* _Consignes_:
[a] Recopiez fidèlement le passage de l’entretien sur El Paso qui s’ouvre sur les mots contenant "Quel était l’objectif" et se termine par "la même réalité ?".
[b] Indiquez si chacune des affirmations suivantes est conforme à l’entretien sur El Paso en répondant par oui ou par non, et citez à l’identique les mots du texte qui tranchent. (i) El Paso a été occupé le 5 décembre 1987. (ii) Aucune tentative d’ouverture de squat n’avait eu lieu à Turin avant El Paso. (iii) Plus personne parmi ceux qui étaient investis au début n’est encore impliqué dans le lieu.

* _Page_:
%%
El Paso est une chouette grosse baraque à Turin dans le nord de l’Italie. C’est l’un des plus vieux squat d’Europe. Sa longue histoire permet donc d’envisager s’il est possible dans la durée de d’éviter certains écueils : sclérose, ghettoïsation, division du travail, etc. Voici donc une longue interview de Mario Spesso, investi depuis longue date dans le squat. Il y a sans doute des traduction approximatives mais comme Mario le rappelle : nous ne sommes pas de professionels !


paso
Peux-tu nous expliquer comment est né El Paso ? Dans quel contexte il a été ouvert, la situation du mouvement squatteur en Italie à l’époque… Y-avait-il des squats à Turin auparavant ?

El Paso Occupato est le premier endroit, la première maison squattée à Turin. Après près de dix tentatives d’ouvertures depuis 1982, le 5 décembre 1987 un collectif (Punks Anarchistes & Anarchistes) a réussi à obtenir un lieu. Turin est comme Manchester ou Détroit, une ville industrielle où absolument tout (travail, sport, médias, police, mairie, temps libre, culture) est basé sur le travail, sur la Fiat. Donc, les pouvoirs locaux ont essayé de nous éliminer par des attaques policières, de lourdes amendes, la prison pendant que les médias nous décrivaient, selon les époques, comme des junkies, des hooligans, du folklore, des terroristes…


Quel était l’objectif que s’étaient fixé les personnes qui ont ouvert El Paso ?

La motivation principale pour squatter était d’avoir un lieu où nous pourrions nous rencontrer, jouer de la musique, discuter, vivre…


A propos, y-a-t-il toujours des personnes investies dans le lieu qui ont vécu ces "temps préhistoriques" ?

Ouais, nous sommes toujours quatre dans ce cas et beaucoup de gens investis au début de l’histoire continuent de venir ou viennent passer ici quelques mois de temps en temps…


Pour des français, c’est très impressionnant de découvrir qu’en Italie presque chaque ville (en particulier dans le nord) jouit d’un lieu "alternatif" : squats, centre sociaux… Pour toi y-a-t-il une différence entre un squat comme El Paso et un centre social ? Est-ce juste une appelation différente qui recouvre la même réalité ?
%%
* _Documents de référence_:
%%
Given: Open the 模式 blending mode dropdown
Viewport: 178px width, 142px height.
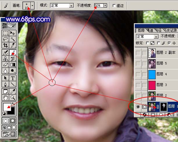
%%
* _Réponses aux consignes_:
[a]
Quel était l’objectif que s’étaient fixé les personnes qui ont ouvert El Paso ?

La motivation principale pour squatter était d’avoir un lieu où nous pourrions nous rencontrer, jouer de la musique, discuter, vivre…


A propos, y-a-t-il toujours des personnes investies dans le lieu qui ont vécu ces "temps préhistoriques" ?

Ouais, nous sommes toujours quatre dans ce cas et beaucoup de gens investis au début de l’histoire continuent de venir ou viennent passer ici quelques mois de temps en temps…


Pour des français, c’est très impressionnant de découvrir qu’en Italie presque chaque ville (en particulier dans le nord) jouit d’un lieu "alternatif" : squats, centre sociaux… Pour toi y-a-t-il une différence entre un squat comme El Paso et un centre social ? Est-ce juste une appelation différente qui recouvre la même réalité ?

[b]
(i) Oui : « le 5 décembre 1987 un collectif (Punks Anarchistes & Anarchistes) a réussi à obtenir un lieu ».
(ii) Non : « Après près de dix tentatives d’ouvertures depuis 1982 ».
(iii) Non : « Ouais, nous sommes toujours quatre dans ce cas ».